Two different cameras filming the same scene with the same filters, aperture and shutter settings will not necessarily produce an image of equal brightness, because the ways that their electronics convert light into video signals are different. That is why we need ISO, which defines the relationship between the amount of light reaching the sensor (or film) and the brightness of the resulting image.

For example, a common ISO to shoot at today is 800. One way of defining ISO 800 is that it’s the setting required to correctly expose a key-light of 12 foot-candles with a lens set to T2.8 and a 180° shutter at 24fps (1/48th of a second).

If we double the ISO we double the effective sensitivity of the camera, or halve the amount of light it requires. So at ISO 1600 we would only need 6 foot-candles of light (all the other settings being the same), and at ISO 3200 we would need just 3 foot-candles. Conversely, at ISO 400 we would need about 25 foot-candles, or 50 at ISO 200.

 

A Flawed Analogy

Note that I said “effective” sensitivity. This is an important point. In the photochemical world, ISO indeed denotes the light sensitivity of the film stock. It is tempting to see digital ISO as representing the sensitivity of the sensor, and changing the ISO as analogous to loading a different film stock. But in reality the sensitivity of a digital sensor is fixed, and the ISO only determines the amount of gain applied to the sensor data before it is processed (which may happen in camera if you’re shooting linear or log, or in post if you’re shooting RAW).

So a better analogy is that altering the ISO is like altering how long the lab develops the exposed film negative for.
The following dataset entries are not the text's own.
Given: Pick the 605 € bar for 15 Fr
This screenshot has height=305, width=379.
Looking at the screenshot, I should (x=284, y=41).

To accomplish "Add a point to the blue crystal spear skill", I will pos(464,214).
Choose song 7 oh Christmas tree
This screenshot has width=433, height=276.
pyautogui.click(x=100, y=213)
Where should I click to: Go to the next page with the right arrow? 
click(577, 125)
This alters the film’s exposure index (EI), hence some digital cameras using the term EI in their menus instead of ISO or ASA.

We can take this analogy further. Film manufacturers specify a recommended development time, an arbitrary period designed to produce the optimal image. If you increase (push) or decrease (pull) the development time you will get a lighter or darker image respectively, but the quality of the image will be reduced in various ways. Similarly, digital camera manufacturers specify a native ISO, which is essentially the recommended amount of gain applied to the sensor data to produce what the manufacturer feels is the best image, and if you move away from that native ISO you’ll get a subjectively “lower quality” image.
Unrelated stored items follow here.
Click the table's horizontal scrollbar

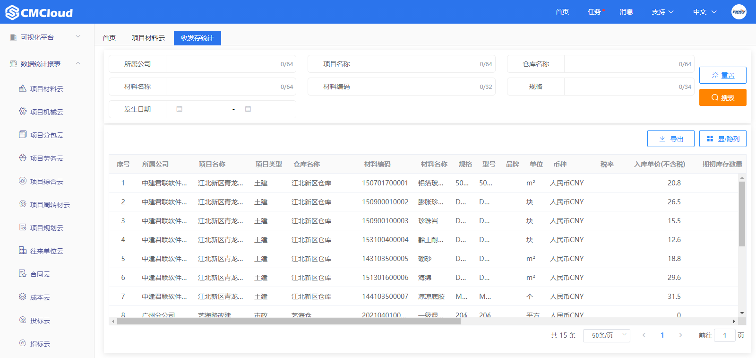click(288, 322)
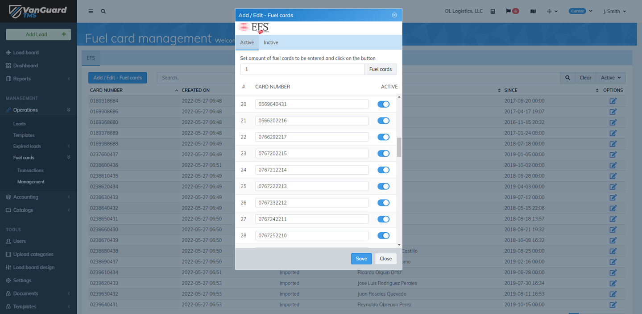Expand the J. Smith user menu
Image resolution: width=642 pixels, height=314 pixels.
point(614,11)
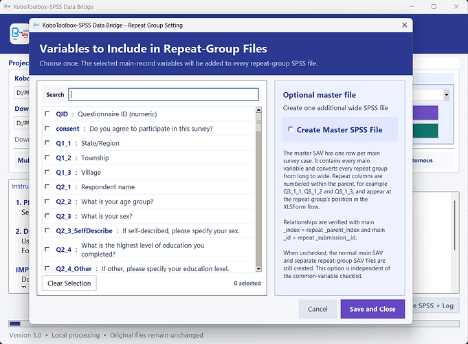The width and height of the screenshot is (468, 344).
Task: Click the Search input field
Action: point(164,94)
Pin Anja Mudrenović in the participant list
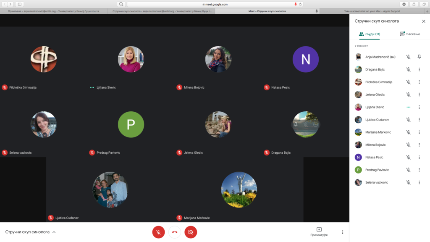The image size is (430, 242). (x=419, y=57)
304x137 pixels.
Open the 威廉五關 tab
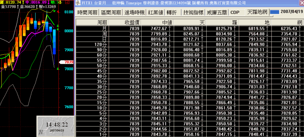pos(217,13)
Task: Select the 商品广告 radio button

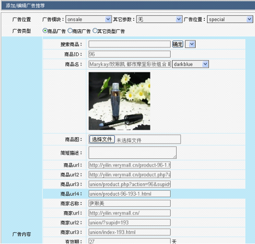Action: (x=45, y=30)
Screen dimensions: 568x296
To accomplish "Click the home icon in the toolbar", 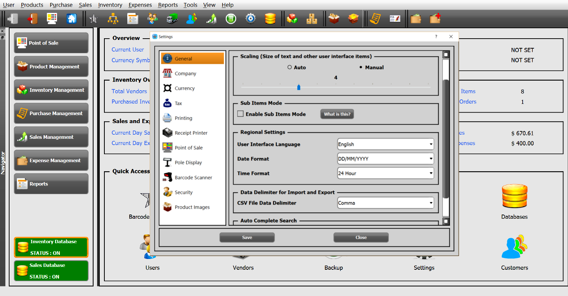I will pos(72,19).
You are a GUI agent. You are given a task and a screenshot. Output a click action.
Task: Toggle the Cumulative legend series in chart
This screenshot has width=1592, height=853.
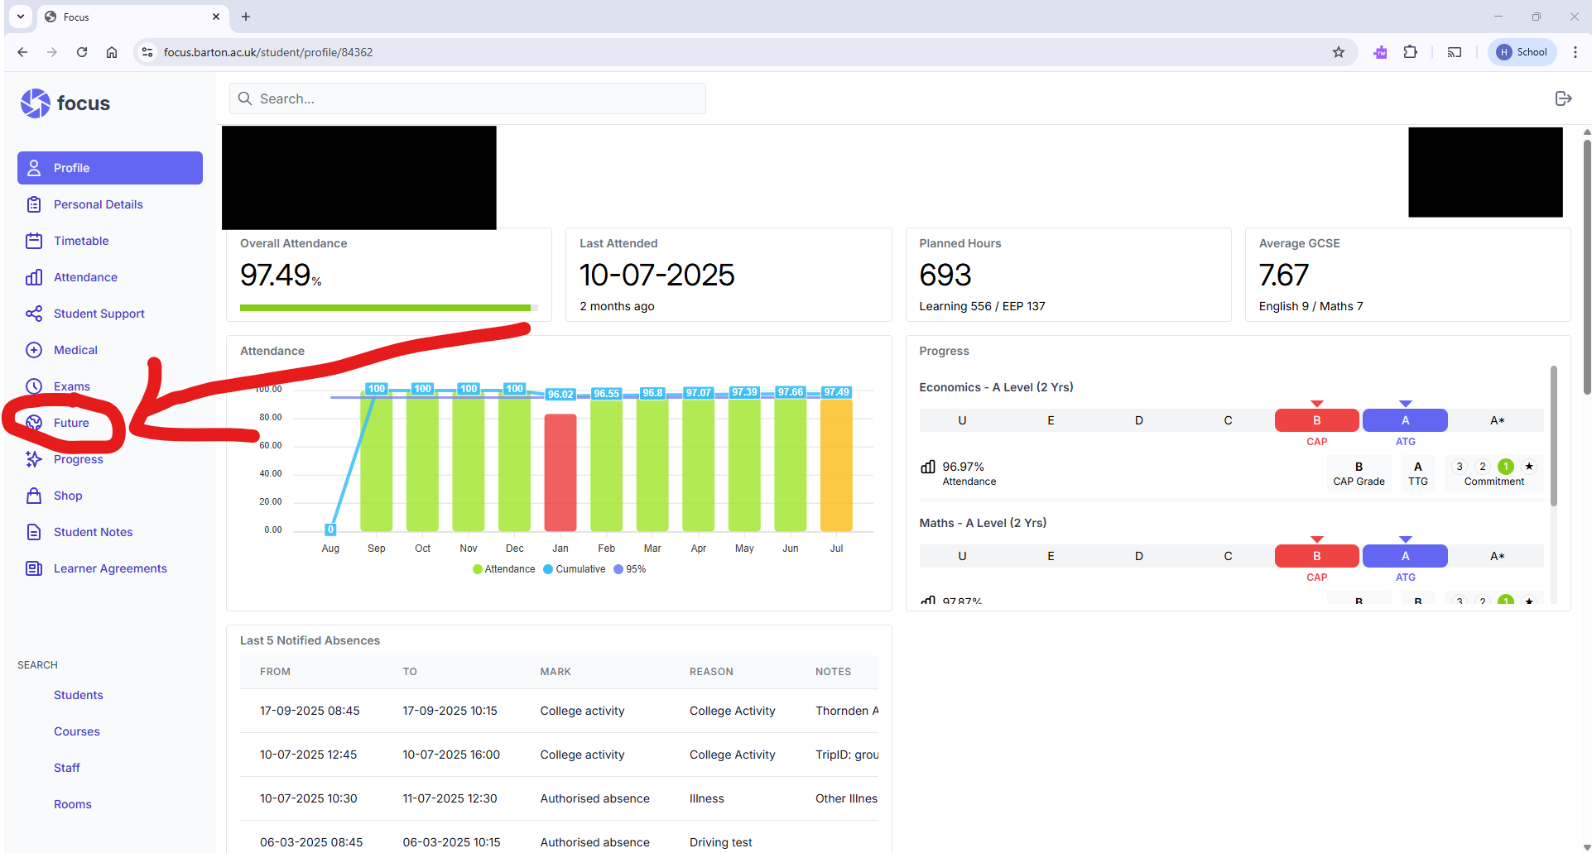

Compare the graininess/smoothness of the blacks in these images from my 2017 tests. Click to enlarge.

The most obvious side effect of increasing the ISO is more noticeable noise in the image. It’s exactly the same as turning up the volume on an amplifier; you hear more hiss because the noise floor is being boosted along with the signal itself.
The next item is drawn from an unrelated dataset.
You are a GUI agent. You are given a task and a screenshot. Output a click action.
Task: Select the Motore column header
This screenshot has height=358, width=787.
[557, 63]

I remember the days of Mini-DV cameras, which instead of ISO had gain; my Canon XL1 had gain settings of -3dB, +6dB and +12dB. It was the exact same thing, just with a different name. What the XL1 called 0dB of gain was what we call the native ISO today.

 

I.S.O. and Dynamic range

At this point we need to bring in the concept of dynamic range. Let’s take the Arri Alexa as an example. This camera has a dynamic range of 14 stops. At its native ISO of 800, those 14 stops of dynamic range are equally distributed above and below “correct” exposure (known as middle grey), so you can overexpose by up to seven stops, and underexpose by up to seven stops, without losing detail.

If you change the Alexa’s ISO, those limits of under- and overexposure still apply, but they’re shifted around middle grey. For example, at 400 ISO you have eight stops of detail below middle grey, but only six above it. This means that, assuming you adjust your iris, shutter or filters to compensate for the change in ISO, you can trade-off highlight detail for shadow detail, or vice versa.

Imagine underexposing a shot by one stop and bringing it back up in post. You increase the highlight detail, because you’re letting half the light through to the sensor, reducing the risk of clipped whites, but you also increase the noise when you bring it up in post. This is basically what you’re doing when you increase your ISO, except that if you’re recording in linear or log then the restoration of brightness and increase in gain happen within the camera, rather than in post with RAW.

Note the increased detail in the bulb at higher ISOs. Click to enlarge..

We can summarise all this as follows:

Doubling the ISO…

  • increases overall brightness by one stop, and
  • increases picture noise.

Then adjusting the exposure to compensate (e.g. closing the iris one stop)…

  • restores overall brightness to its original value,
  • gives you one more stop of detail in the highlights, and
  • gives you one less stop of detail in the shadows.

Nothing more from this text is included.